Zendro-dev / graphql-server-model-codegen

Command line utility to auto-generate the structure files for a graphql server
MIT License
1 stars 2 forks source link

Fix limit of records allowed to be fetched in a single query / request #88

Open asishallab opened 4 years ago

asishallab commented 4 years ago

The problem

Imagine we have our classical Person has Dogs has Fleas models, the global constant maximum limit of records is 10,000 (10 k), and we fetch 10 k persons where each of them has 10 k dogs where in turn each dog has 10 k fleas. Assuming that a records without associations is roughly 20 Bytes in size we would need approximately 20 Terrabyte of memory to process this.

(1e4 ^ 3 * 20) / (1024^3) = 18626.45

We need to fix this possible open door for malicious clients.

First extend our GraphQL context as follows

app.use('/graphql', cors(), graphqlHTTP((req) => ({
  schema: Schema,
  rootValue: resolvers,
  context: {
    recordsLimit: globals.RECORD_LIMIT
 // ...

Then in each resolver implement the following behavior

  1. Count the records matching the current search arguments. 1.a If the count exceeds context.recordsLimit throw an error 1.b Else fetch the matching records into say resultRecords
  2. In order to take into account the parallel resolver problem (see below) compare again the number of fetched records (nr) and the current context.recordsLimit 2.a If nr exceeds context.recordsLimit throw an error 2.b Else subtract from context.recordsLimit nr and return the resultRecords

Verify, if the above behavior is possible to implement in the resolver and not the model layer. If not, pass context.recordsLimit as an argument to the model layer, and implement the above behavior there.

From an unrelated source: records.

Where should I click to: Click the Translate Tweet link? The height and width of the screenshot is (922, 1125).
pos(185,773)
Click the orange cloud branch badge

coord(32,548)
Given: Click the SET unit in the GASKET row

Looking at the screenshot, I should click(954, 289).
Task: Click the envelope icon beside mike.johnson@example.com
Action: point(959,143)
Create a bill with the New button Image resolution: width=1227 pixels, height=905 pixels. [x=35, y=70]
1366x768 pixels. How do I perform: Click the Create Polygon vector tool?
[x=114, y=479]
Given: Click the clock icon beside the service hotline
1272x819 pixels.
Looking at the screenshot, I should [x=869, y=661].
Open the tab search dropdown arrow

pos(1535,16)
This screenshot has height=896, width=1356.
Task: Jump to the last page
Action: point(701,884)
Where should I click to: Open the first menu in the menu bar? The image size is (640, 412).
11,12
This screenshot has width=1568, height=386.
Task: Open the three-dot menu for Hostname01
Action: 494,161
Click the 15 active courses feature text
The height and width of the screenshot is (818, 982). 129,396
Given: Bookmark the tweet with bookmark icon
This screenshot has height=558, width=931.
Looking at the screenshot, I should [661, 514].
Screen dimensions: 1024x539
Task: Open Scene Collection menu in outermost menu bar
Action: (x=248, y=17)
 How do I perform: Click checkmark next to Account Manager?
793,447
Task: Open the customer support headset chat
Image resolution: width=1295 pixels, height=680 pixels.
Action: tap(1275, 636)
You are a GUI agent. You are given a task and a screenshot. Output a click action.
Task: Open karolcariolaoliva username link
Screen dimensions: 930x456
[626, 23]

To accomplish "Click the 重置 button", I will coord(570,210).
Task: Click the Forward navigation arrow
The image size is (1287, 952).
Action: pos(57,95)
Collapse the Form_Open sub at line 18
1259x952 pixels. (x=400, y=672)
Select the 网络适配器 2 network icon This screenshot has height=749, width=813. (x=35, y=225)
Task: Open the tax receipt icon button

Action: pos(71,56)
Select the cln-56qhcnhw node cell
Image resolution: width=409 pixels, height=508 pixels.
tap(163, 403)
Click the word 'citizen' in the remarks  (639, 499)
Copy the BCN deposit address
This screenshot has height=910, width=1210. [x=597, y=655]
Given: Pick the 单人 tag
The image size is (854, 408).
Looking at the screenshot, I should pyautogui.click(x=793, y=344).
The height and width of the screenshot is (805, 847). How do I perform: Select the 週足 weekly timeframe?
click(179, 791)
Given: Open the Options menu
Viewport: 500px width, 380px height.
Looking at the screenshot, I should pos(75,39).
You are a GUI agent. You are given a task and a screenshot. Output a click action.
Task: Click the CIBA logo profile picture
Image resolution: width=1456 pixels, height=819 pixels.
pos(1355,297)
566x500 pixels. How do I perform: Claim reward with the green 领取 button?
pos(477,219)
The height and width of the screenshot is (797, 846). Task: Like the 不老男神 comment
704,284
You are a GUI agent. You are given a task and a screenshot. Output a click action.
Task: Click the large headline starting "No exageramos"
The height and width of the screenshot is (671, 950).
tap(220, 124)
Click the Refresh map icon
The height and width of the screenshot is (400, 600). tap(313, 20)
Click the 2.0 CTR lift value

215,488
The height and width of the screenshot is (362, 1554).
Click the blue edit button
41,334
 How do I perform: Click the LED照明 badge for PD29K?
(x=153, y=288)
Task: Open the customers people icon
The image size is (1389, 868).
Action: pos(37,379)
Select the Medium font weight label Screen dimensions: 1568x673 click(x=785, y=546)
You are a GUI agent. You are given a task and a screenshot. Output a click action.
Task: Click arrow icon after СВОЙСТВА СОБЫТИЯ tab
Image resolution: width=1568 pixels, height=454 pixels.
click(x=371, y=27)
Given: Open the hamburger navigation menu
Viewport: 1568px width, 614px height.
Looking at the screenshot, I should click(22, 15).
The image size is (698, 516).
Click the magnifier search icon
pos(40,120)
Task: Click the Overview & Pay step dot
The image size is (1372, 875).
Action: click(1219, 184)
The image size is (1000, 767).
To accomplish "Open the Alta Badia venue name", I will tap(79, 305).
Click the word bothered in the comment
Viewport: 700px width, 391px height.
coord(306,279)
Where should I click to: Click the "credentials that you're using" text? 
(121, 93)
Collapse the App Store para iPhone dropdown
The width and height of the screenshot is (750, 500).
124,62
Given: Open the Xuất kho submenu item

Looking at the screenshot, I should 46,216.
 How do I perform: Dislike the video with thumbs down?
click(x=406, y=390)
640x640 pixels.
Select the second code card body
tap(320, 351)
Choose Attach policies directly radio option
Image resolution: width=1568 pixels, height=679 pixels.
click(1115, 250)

The parallel resolver problem

Imagine we have the following schema: A Person has Dogs and also has Parrots. When using the following GraphQL Query:

{ persons {
  name
  dogs {
    name
    age
  }
  parrots {
    name
    species
  }
}

GraphQL invokes three resolvers separately. First the root resolver persons is invoked. Next, the functions dogs and parrots inside each person object are invoked asynchronously, i.e. "to some degree in parallel". We cannot know in what order both async processes are carried out, and when they actually access context.recordsLimit and especially when they diminish its value by the number of fetched records. But on the other hand we do not want to enforce sequential execution (and hack GraphQL). Thus in theory the following scenario is possible. Both dogs and parrots check the current value of context.recordsLimit before diminishing it, thus find that they can return their respective fetched dogs and parrots, and then diminish context.recordsLimit. In this rare case the recordsLimit will actually not hold. However, because any subsequent fetch will blow up the limit, this scenario most likely does not pose a thread to efficiency. Hence the implementation seems the right way to go.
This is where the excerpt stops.